Exercise instructions >> The whole of the data is to be returned without a single change.

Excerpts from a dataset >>
═══

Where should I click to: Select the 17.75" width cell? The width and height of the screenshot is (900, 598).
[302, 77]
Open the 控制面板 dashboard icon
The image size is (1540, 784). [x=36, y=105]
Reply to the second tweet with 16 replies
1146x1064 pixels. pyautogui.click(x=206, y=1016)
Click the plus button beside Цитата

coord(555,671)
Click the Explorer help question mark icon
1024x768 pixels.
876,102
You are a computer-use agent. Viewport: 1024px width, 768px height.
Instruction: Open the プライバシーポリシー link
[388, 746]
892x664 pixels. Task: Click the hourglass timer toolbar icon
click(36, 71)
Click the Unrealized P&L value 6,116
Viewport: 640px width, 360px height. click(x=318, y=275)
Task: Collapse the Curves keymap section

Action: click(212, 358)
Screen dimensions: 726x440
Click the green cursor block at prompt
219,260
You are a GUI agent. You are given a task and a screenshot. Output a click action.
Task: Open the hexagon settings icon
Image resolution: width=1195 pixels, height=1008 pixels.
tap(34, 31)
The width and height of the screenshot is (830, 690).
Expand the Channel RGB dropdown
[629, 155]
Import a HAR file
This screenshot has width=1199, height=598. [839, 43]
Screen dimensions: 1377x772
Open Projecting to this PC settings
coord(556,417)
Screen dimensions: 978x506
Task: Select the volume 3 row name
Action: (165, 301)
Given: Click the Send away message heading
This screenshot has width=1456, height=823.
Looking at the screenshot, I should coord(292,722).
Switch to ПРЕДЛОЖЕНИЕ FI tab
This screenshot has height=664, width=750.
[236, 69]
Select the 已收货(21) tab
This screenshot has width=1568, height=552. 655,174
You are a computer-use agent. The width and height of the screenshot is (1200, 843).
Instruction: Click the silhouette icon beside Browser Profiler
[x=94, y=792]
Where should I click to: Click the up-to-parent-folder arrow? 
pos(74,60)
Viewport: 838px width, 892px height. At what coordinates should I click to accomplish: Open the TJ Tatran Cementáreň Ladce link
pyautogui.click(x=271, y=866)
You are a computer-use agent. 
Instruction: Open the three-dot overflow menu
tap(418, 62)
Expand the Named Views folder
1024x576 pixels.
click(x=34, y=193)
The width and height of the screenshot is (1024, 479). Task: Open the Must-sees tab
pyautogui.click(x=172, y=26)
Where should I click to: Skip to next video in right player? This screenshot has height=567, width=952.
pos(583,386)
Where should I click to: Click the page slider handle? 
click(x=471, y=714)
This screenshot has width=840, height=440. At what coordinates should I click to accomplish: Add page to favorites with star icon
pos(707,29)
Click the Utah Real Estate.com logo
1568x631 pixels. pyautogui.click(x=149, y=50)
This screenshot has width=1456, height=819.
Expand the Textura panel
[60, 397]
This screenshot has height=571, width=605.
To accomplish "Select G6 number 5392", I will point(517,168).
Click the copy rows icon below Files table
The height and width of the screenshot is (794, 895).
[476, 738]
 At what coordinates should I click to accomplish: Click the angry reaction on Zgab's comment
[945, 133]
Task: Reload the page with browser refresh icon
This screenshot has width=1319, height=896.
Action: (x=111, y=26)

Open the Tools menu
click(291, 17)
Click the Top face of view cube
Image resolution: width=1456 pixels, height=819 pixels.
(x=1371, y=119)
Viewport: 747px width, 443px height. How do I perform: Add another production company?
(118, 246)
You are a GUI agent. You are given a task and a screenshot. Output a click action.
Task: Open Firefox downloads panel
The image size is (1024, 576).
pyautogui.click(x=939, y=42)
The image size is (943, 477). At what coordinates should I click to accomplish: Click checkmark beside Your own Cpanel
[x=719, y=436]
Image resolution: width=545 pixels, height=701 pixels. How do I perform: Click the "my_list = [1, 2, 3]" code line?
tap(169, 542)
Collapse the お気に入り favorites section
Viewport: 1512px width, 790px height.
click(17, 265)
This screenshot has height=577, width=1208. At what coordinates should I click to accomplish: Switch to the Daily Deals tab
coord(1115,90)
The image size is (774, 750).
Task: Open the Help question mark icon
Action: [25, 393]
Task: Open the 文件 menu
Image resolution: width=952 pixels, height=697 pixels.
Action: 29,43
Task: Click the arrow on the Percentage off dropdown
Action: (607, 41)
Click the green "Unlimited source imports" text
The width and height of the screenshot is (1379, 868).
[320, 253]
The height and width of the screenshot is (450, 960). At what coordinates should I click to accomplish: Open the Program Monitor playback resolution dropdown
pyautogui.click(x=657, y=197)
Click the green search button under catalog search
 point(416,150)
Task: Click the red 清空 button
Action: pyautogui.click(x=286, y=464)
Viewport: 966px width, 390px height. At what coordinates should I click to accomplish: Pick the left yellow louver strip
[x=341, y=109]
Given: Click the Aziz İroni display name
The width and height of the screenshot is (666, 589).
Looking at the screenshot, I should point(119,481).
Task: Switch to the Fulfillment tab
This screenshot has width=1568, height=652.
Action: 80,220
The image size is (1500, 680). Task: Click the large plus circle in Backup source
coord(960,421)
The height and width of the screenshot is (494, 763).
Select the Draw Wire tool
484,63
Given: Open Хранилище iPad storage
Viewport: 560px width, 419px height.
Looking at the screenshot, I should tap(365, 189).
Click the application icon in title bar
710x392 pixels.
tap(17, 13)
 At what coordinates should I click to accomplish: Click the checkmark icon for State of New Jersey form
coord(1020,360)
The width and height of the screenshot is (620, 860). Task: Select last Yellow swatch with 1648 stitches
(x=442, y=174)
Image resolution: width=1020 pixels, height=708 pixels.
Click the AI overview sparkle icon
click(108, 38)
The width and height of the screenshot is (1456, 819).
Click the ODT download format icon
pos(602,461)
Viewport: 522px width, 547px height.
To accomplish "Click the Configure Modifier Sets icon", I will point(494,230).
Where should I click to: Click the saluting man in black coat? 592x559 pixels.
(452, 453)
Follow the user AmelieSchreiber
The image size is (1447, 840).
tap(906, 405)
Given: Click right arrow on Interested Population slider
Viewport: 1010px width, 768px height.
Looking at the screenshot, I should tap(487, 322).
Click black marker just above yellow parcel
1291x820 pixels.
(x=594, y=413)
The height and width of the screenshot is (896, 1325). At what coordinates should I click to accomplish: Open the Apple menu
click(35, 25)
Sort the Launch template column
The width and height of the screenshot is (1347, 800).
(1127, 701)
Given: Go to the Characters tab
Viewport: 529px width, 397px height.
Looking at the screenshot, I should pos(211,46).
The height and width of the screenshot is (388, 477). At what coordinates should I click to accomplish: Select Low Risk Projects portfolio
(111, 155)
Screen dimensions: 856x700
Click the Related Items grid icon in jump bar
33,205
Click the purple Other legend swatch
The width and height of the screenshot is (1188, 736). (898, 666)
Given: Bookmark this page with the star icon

═══

Problem solution >>
Where should I click to: Select the 17.75" width cell? The width and height of the screenshot is (900, 598).
[302, 77]
Open the 控制面板 dashboard icon
The image size is (1540, 784). [x=36, y=105]
Reply to the second tweet with 16 replies
1146x1064 pixels. pyautogui.click(x=206, y=1016)
Click the plus button beside Цитата

coord(555,671)
Click the Explorer help question mark icon
1024x768 pixels.
876,102
You are a computer-use agent. Viewport: 1024px width, 768px height.
Instruction: Open the プライバシーポリシー link
[388, 746]
892x664 pixels. Task: Click the hourglass timer toolbar icon
click(36, 71)
Click the Unrealized P&L value 6,116
Viewport: 640px width, 360px height. click(x=318, y=275)
Task: Collapse the Curves keymap section

Action: click(212, 358)
Screen dimensions: 726x440
Click the green cursor block at prompt
219,260
You are a GUI agent. You are given a task and a screenshot. Output a click action.
Task: Open the hexagon settings icon
Image resolution: width=1195 pixels, height=1008 pixels.
tap(34, 31)
The width and height of the screenshot is (830, 690).
Expand the Channel RGB dropdown
[629, 155]
Import a HAR file
This screenshot has width=1199, height=598. [839, 43]
Screen dimensions: 1377x772
Open Projecting to this PC settings
coord(556,417)
Screen dimensions: 978x506
Task: Select the volume 3 row name
Action: (165, 301)
Given: Click the Send away message heading
This screenshot has width=1456, height=823.
Looking at the screenshot, I should coord(292,722).
Switch to ПРЕДЛОЖЕНИЕ FI tab
This screenshot has height=664, width=750.
[236, 69]
Select the 已收货(21) tab
This screenshot has width=1568, height=552. 655,174
You are a computer-use agent. The width and height of the screenshot is (1200, 843).
Instruction: Click the silhouette icon beside Browser Profiler
[x=94, y=792]
Where should I click to: Click the up-to-parent-folder arrow? 
pos(74,60)
Viewport: 838px width, 892px height. At what coordinates should I click to accomplish: Open the TJ Tatran Cementáreň Ladce link
pyautogui.click(x=271, y=866)
You are a computer-use agent. 
Instruction: Open the three-dot overflow menu
tap(418, 62)
Expand the Named Views folder
1024x576 pixels.
click(x=34, y=193)
The width and height of the screenshot is (1024, 479). Task: Open the Must-sees tab
pyautogui.click(x=172, y=26)
Where should I click to: Skip to next video in right player? This screenshot has height=567, width=952.
pos(583,386)
Where should I click to: Click the page slider handle? 
click(x=471, y=714)
This screenshot has width=840, height=440. At what coordinates should I click to accomplish: Add page to favorites with star icon
pos(707,29)
Click the Utah Real Estate.com logo
1568x631 pixels. pyautogui.click(x=149, y=50)
This screenshot has width=1456, height=819.
Expand the Textura panel
[60, 397]
This screenshot has height=571, width=605.
To accomplish "Select G6 number 5392", I will point(517,168).
Click the copy rows icon below Files table
The height and width of the screenshot is (794, 895).
[476, 738]
 At what coordinates should I click to accomplish: Click the angry reaction on Zgab's comment
[945, 133]
Task: Reload the page with browser refresh icon
This screenshot has width=1319, height=896.
Action: (x=111, y=26)

Open the Tools menu
click(291, 17)
Click the Top face of view cube
Image resolution: width=1456 pixels, height=819 pixels.
(x=1371, y=119)
Viewport: 747px width, 443px height. How do I perform: Add another production company?
(118, 246)
You are a GUI agent. You are given a task and a screenshot. Output a click action.
Task: Open Firefox downloads panel
The image size is (1024, 576).
pyautogui.click(x=939, y=42)
The image size is (943, 477). At what coordinates should I click to accomplish: Click checkmark beside Your own Cpanel
[x=719, y=436]
Image resolution: width=545 pixels, height=701 pixels. How do I perform: Click the "my_list = [1, 2, 3]" code line?
tap(169, 542)
Collapse the お気に入り favorites section
Viewport: 1512px width, 790px height.
click(17, 265)
This screenshot has height=577, width=1208. At what coordinates should I click to accomplish: Switch to the Daily Deals tab
coord(1115,90)
The image size is (774, 750).
Task: Open the Help question mark icon
Action: [25, 393]
Task: Open the 文件 menu
Image resolution: width=952 pixels, height=697 pixels.
Action: 29,43
Task: Click the arrow on the Percentage off dropdown
Action: (607, 41)
Click the green "Unlimited source imports" text
The width and height of the screenshot is (1379, 868).
[320, 253]
The height and width of the screenshot is (450, 960). At what coordinates should I click to accomplish: Open the Program Monitor playback resolution dropdown
pyautogui.click(x=657, y=197)
Click the green search button under catalog search
 point(416,150)
Task: Click the red 清空 button
Action: pyautogui.click(x=286, y=464)
Viewport: 966px width, 390px height. At what coordinates should I click to accomplish: Pick the left yellow louver strip
[x=341, y=109]
Given: Click the Aziz İroni display name
The width and height of the screenshot is (666, 589).
Looking at the screenshot, I should point(119,481).
Task: Switch to the Fulfillment tab
This screenshot has width=1568, height=652.
Action: 80,220
The image size is (1500, 680). Task: Click the large plus circle in Backup source
coord(960,421)
The height and width of the screenshot is (494, 763).
Select the Draw Wire tool
484,63
Given: Open Хранилище iPad storage
Viewport: 560px width, 419px height.
Looking at the screenshot, I should tap(365, 189).
Click the application icon in title bar
710x392 pixels.
tap(17, 13)
 At what coordinates should I click to accomplish: Click the checkmark icon for State of New Jersey form
coord(1020,360)
The width and height of the screenshot is (620, 860). Task: Select last Yellow swatch with 1648 stitches
(x=442, y=174)
Image resolution: width=1020 pixels, height=708 pixels.
Click the AI overview sparkle icon
click(108, 38)
The width and height of the screenshot is (1456, 819).
Click the ODT download format icon
pos(602,461)
Viewport: 522px width, 547px height.
To accomplish "Click the Configure Modifier Sets icon", I will point(494,230).
Where should I click to: Click the saluting man in black coat? 592x559 pixels.
(452, 453)
Follow the user AmelieSchreiber
The image size is (1447, 840).
tap(906, 405)
Given: Click right arrow on Interested Population slider
Viewport: 1010px width, 768px height.
Looking at the screenshot, I should tap(487, 322).
Click black marker just above yellow parcel
1291x820 pixels.
(x=594, y=413)
The height and width of the screenshot is (896, 1325). At what coordinates should I click to accomplish: Open the Apple menu
click(35, 25)
Sort the Launch template column
The width and height of the screenshot is (1347, 800).
(1127, 701)
Given: Go to the Characters tab
Viewport: 529px width, 397px height.
Looking at the screenshot, I should pos(211,46).
The height and width of the screenshot is (388, 477). At what coordinates should I click to accomplish: Select Low Risk Projects portfolio
(111, 155)
Screen dimensions: 856x700
Click the Related Items grid icon in jump bar
33,205
Click the purple Other legend swatch
The width and height of the screenshot is (1188, 736). (898, 666)
Given: Bookmark this page with the star icon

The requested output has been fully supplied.